I highly recommend visiting Yosemite during the warmer months first to enjoy the park without restrictions and road closures. During the spring, summer, and fall seasons, the park’s 1,200 square miles are completely open for you to step away from the crowds in the valley to the more secluded locations of the high country. Some of these high country locations include Glacier Point, Taft Point, Cathedral Lakes, and my favorite: Olmsted Point.

Enjoy the high country while you can, because as soon as the first significant snow storm hits the park, the high country essentially closes for the season. Even with its accessibility, the winter poses some potentially dangerous conditions in Yosemite that you must be prepared to handle.

Plan your route ahead of time!

Certain highways will be closed during or after snowstorms, so make sure you check the road conditions on the National Park website. Highway 140 is sometimes the only highway available into Yosemite National Park during the colder seasons as it’s the safest option for most cars without AWD or 4×4 options.

Even though road conditions are clear on the route into the park, the sun hangs low in the valley which could lead to icy conditions in parking lots and certain sections of roads. Chains are required when driving through the park and there are signs that will indicate where and when you should put them on. Just make sure you take your time getting in and out of your vehicle and drive slowly to reduce the risk of spin-outs and/or car accidents.

     

    Dress for the Cold

    The elevation of Yosemite National Park hovers around 3,200 feet or higher in the valley which poses significant drops in temperature during the wintertime.

    Double-insulated, water-resistant winter jackets are highly recommended because they repel water as well as insulate your body from the wind.

    The temperatures overnight during my visit in November dropped to 14 degrees Fahrenheit. However, I was very comfortable with a compression shirt, wool sweater, winter aviator hat, and ice fishermen gloves. This combination battles the sub-zero temperatures and allows greater enjoyment of the park for longer periods of time.

    Check out the Views from the Car

    If the cold isn’t for you, many sights of Yosemite National Park can be enjoyed from the car without much hassle. The numerous pull out locations provide many opportunities to see new perspectives of attractions throughout the park.

    Take a Short Hike

    However, I think Yosemite is best experienced when you finally step out into nature. Some of my absolute favorite scenes require just a short walk from the car without much effort at all. As someone who loves hiking, I really appreciate these short stints of discovery.

    The Merced River runs through the middle of the valley, giving you plenty of opportunities to see some truly beautiful scenes. Bring some water-resistant, insulated boots, and don’t be afraid to walk through some snow toward the river banks.

     

     

    Stay for the Stars

    One caveat of Yosemite in the winter that I must address is the lack of sunlight. After sunset, it gets dark in the park very quickly. Most visitors leave almost as soon as the last photon of light hits the highest peak, but if you enjoy solitude, stay a bit longer.

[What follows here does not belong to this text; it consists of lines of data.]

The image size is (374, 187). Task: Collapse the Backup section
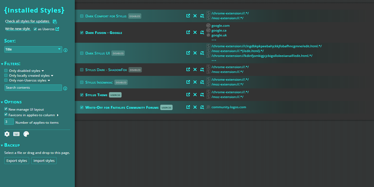pyautogui.click(x=2, y=145)
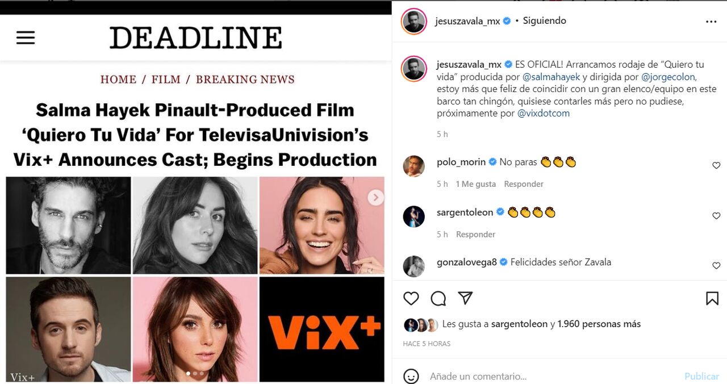The height and width of the screenshot is (384, 727).
Task: Advance to the next carousel image
Action: (x=375, y=198)
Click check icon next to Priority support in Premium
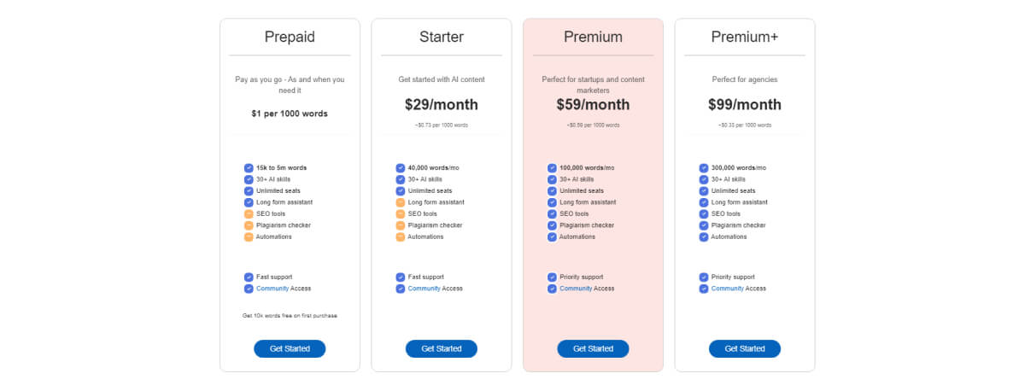Screen dimensions: 1025x391 click(552, 277)
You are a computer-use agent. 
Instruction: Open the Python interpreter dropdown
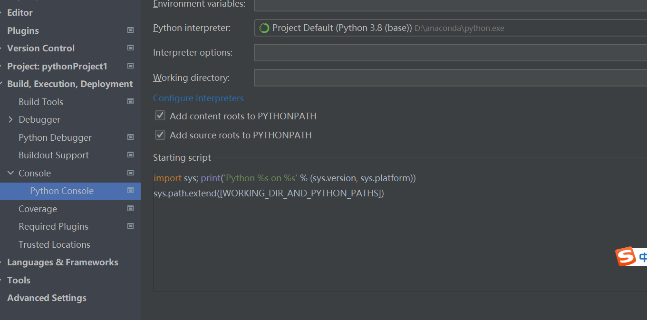450,28
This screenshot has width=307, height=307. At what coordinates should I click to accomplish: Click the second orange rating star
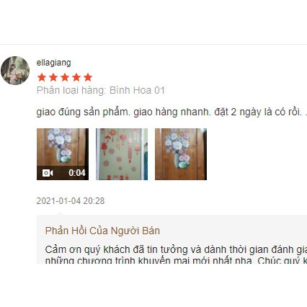(53, 77)
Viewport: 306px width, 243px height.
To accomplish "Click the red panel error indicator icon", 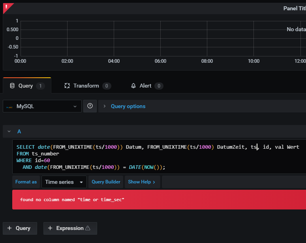I will point(7,7).
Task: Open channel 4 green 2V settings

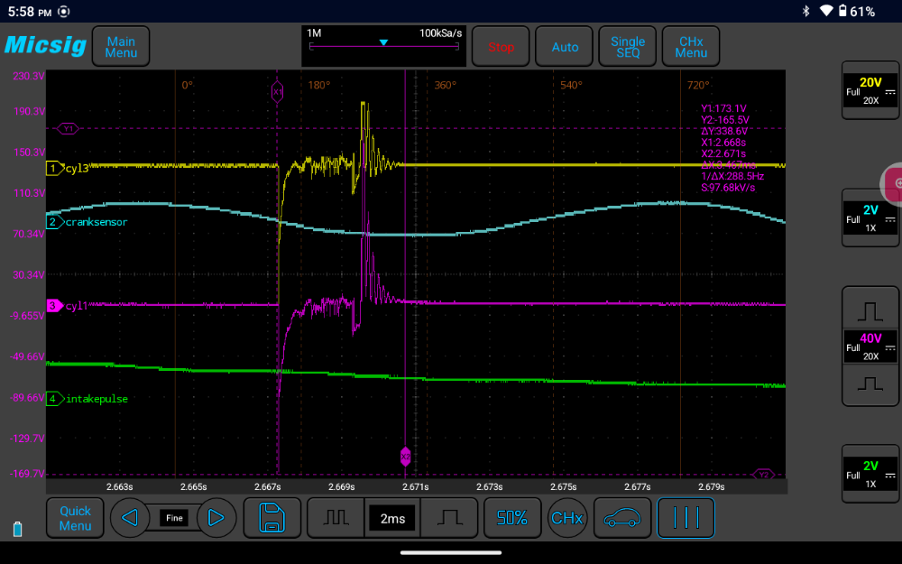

    When dark, the very busy Tunnel View parking lot empties, the road noises come to a halt, and that’s when the park really comes to life! Thousands of stars and constellations light up the night sky.

    Just make sure you keep in mind that the ice that may have formed when temperatures dropped, especially at Tunnel View which is notorious for black ice.

    Be sure to enjoy these moments and soak up the beauty of the park as much as you can before you leave. The cold, winter months may be uncomfortable, but you will without a doubt leave with a lasting impression of the park that will bring you back every winter…

    and perhaps even look forward to it!